700 Jurnalis PHK di 2025, Alarm Merah bagi Masa Depan Demokrasi Indonesia
- account_circle Sayida
- calendar_month Kam, 8 Mei 2025

menalar.id,. – Industri media Indonesia tengah menghadapi ujian berat di tengah gempuran era digital. Perubahan pola konsumsi masyarakat dan migrasi besar-besaran iklan ke platform digital telah memicu gelombang pemutusan hubungan kerja (PHK) di berbagai perusahaan media ternama.
Kompas TV menjadi yang terbaru melakukan PHK massal terhadap ratusan karyawannya. Tak kalah drastis, MNC Group melalui Global TV memangkas 30% tenaga kerja divisi produksi, ditambah 400 karyawan dari berbagai unit.
TV One memberhentikan 75 pegawai, sementara Republika merumahkan 60 karyawan, termasuk 29 wartawan. CNN Indonesia bahkan melepas sekitar 200 karyawan, RTV mengurangi 40 karyawan per divisi, dan iNews mengambil langkah paling radikal dengan menutup seluruh kantor cabang daerah.
Seorang mantan reporter Kompas TV dengan suara lirih berbagi pengalaman pahitnya.
“Saya mengabdi 12 tahun sebagai jurnalis, lalu tiba-tiba diberi surat pemutusan kerja dalam amplop putih. Bukan cuma kehilangan pekerjaan, tapi juga kehilangan makna,” katanya.
Aliansi Jurnalis Independen (AJI) mencatat setidaknya 700 jurnalis dan pekerja media telah kehilangan pekerjaan di awal tahun 2025. Fenomena ini oleh AJI disebut sebagai “darurat ketenagakerjaan” dalam industri yang selama ini menjadi penjaga demokrasi.
Ketua LBH Pers dalam sebuah diskusi daring mengingatkan bahaya laten di balik krisis ini:
“Saat jurnalis kehilangan ruang, publik kehilangan informasi yang sahih. Itu bukan hanya krisis profesi, tapi krisis demokrasi,” ujarnya.
Akar masalahnya jelas karena masyarakat kini lebih memilih mengonsumsi konten dari YouTube, Netflix, Prime Video, hingga Max yang menawarkan akses cepat, personal, dan tanpa batas. Di sisi lain, aliran pendapatan iklan pun berpindah ke media sosial, kanal YouTube, dan influencer marketing.
Krisis ini bukan sekadar persoalan bisnis semata. Hilangnya media independen berarti melemahnya fungsi checks and balances dalam demokrasi, maraknya misinformasi dan hoaks, serta menyusutnya ruang publik yang sehat.

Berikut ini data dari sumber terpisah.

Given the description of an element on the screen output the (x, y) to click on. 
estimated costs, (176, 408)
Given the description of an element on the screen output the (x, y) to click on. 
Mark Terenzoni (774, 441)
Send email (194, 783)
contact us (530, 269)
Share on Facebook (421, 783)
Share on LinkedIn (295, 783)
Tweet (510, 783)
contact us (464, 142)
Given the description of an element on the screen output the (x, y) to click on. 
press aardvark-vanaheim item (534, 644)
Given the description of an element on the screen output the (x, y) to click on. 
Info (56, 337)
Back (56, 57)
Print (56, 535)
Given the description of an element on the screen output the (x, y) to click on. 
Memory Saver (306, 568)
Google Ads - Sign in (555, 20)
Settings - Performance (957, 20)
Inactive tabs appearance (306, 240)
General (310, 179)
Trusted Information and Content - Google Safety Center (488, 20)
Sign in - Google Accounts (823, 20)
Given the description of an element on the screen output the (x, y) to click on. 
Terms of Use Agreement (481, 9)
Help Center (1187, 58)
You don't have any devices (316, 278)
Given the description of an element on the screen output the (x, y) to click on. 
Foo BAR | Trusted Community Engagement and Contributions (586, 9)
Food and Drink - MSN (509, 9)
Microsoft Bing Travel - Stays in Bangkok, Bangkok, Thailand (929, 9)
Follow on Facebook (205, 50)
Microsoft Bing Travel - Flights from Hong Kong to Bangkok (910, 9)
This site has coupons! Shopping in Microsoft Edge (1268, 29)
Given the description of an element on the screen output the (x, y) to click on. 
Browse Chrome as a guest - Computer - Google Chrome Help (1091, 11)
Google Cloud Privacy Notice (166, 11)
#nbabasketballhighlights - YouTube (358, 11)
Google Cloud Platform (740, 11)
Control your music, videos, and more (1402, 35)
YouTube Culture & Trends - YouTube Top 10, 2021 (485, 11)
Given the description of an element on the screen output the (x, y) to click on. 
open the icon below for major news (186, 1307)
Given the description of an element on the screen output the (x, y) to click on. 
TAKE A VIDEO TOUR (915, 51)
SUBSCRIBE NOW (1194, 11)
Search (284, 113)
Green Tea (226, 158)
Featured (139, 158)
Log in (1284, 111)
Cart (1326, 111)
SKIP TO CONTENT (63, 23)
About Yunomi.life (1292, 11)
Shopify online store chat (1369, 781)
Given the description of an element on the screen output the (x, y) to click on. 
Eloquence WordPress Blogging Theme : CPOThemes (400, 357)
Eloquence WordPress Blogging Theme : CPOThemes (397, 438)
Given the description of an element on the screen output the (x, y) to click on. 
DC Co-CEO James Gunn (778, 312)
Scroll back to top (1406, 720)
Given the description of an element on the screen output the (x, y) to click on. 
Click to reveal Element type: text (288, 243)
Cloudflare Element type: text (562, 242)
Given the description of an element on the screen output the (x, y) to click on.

Pemerintah dinilai tidak boleh berdiam diri. Diperlukan regulasi yang menjamin porsi iklan untuk media, program pelatihan ulang bagi pekerja media yang terdampak, serta dukungan untuk inovasi model bisnis media seperti sistem berlangganan dan pendanaan hibah.
Ini adalah titik kritis bagi masa depan demokrasi Indonesia. Ketika pilar keempat demokrasi ini goyah, seluruh bangunan demokrasi kita terancam runtuh. Saatnya semua pihak seperti pemerintah, industri, dan masyarakat bersatu menyelamatkan industri media sebelum benar-benar hilang.